¿Toda mujer tiene la obligación de saber cocinar?
No importa que sean físicas nucleares, madres perfectas, o neurólogas. Si no saben cocinar... son un desastre.
Vengo de una familia italiana en la que el acto de cocinar y comer están entramados con el cariño. Recuerdo que mi abuelo tenía una fábrica al lado de su casa y que al mediodía también los empleados más antiguos de la empresa se sentaban a la mesa de mi abuela. Para ella era insoportable pensar que había hombres indefensos, abandonados, haciéndose un sanguchito en un escritorio de la oficina. De haberlo visto, se hubiera puesto a llorar de pena y hubiese matado a escobazos a la esposa que lo obligaba a almorzar en condiciones tan indignas.

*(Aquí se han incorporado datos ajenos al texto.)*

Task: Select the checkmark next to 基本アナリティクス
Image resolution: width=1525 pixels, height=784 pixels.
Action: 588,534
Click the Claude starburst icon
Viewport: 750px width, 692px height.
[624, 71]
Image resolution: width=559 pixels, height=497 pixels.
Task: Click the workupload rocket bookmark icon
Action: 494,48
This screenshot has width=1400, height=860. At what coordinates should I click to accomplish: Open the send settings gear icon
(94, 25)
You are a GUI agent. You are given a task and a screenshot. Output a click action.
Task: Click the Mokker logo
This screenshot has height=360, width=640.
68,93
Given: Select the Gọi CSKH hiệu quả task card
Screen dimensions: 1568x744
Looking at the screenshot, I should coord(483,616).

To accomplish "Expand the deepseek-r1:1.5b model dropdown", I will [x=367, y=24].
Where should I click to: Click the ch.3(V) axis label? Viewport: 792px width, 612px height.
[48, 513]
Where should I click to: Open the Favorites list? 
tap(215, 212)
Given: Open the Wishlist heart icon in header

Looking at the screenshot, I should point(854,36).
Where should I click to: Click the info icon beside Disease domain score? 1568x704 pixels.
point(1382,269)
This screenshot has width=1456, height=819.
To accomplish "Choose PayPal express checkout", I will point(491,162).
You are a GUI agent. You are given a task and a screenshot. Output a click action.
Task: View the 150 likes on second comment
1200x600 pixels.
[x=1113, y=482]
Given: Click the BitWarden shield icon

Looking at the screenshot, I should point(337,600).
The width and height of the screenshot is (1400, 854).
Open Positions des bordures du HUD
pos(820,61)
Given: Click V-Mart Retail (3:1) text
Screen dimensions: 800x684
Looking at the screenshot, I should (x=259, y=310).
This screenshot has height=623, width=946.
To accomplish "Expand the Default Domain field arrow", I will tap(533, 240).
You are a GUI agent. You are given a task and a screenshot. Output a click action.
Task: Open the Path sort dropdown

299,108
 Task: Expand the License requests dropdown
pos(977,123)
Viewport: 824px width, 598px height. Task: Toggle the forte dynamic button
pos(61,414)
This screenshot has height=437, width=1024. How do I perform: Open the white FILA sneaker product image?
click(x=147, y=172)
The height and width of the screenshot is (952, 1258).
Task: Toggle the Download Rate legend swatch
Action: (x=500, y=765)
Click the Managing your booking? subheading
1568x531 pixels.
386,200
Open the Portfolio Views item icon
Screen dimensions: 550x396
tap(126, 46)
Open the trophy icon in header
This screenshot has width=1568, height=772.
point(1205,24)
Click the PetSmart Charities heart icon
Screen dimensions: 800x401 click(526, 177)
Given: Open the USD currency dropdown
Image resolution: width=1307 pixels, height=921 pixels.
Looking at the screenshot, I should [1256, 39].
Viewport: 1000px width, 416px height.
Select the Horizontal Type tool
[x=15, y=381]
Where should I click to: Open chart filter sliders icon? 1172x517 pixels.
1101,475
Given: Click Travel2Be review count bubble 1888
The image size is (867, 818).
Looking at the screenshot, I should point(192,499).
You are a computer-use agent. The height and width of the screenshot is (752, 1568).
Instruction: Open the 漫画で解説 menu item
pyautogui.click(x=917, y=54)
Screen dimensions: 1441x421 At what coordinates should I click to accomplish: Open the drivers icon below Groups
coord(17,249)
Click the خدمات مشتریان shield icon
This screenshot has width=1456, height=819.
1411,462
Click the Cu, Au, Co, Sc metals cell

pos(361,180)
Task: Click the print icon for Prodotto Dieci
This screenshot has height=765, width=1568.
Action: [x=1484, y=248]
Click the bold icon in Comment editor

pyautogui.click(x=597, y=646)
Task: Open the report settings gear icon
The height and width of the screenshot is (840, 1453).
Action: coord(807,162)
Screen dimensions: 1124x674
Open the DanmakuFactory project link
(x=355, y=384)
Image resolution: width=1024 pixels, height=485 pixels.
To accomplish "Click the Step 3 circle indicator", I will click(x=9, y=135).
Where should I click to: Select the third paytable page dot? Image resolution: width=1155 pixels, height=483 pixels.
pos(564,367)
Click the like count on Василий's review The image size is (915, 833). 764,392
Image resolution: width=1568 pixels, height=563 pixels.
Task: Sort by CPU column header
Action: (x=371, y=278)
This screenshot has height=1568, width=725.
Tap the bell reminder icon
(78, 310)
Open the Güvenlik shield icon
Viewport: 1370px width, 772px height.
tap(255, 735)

Hasta el día de hoy, mi madre y yo compartimos el hábito de la burla gastronómica. Nos encanta reírnos de las mujeres que llegan a la cena de Navidad con una fuente de tomates rellenos o que cuentan, al borde del colapso nervioso, como hicieron, paso a paso, un bizcochuelo de cajita. Es tanto el escozor que nos provocan, que lejos de rechazarlas las buscamos para tirarles de la lengua. Queremos que nos cuenten su odisea culinaria para poder llorar de risa y preguntarles, con detalle morboso y violento, cómo hicieron para cortar la torta al medio, rellenarla con dulce de leche y espolvorearla con esas granitas de colores nauseabundas que usan las mujeres ineptas.
Relacionar a las mujeres de forma tan íntima con la comida es, en parte, un pensamiento retrógrado y machista. Pero no es una elección. Para nosotras, la mujer que no sabe cocinar es una inválida emocional. Abrir una lata de viandada (aparte de ser una afrenta contra la gastronomía) es un gesto de profundo desamor por la familia. Cocinar para otros es una prueba de amor y quien no cocina, para nosotras no quiere a nadie más que a sí mismo. Aunque sea a través de una ensalada rica o de una buena milanesa, la comida es afecto. Y el que lo niega, es porque se crió comiendo chikenitos y patynesa.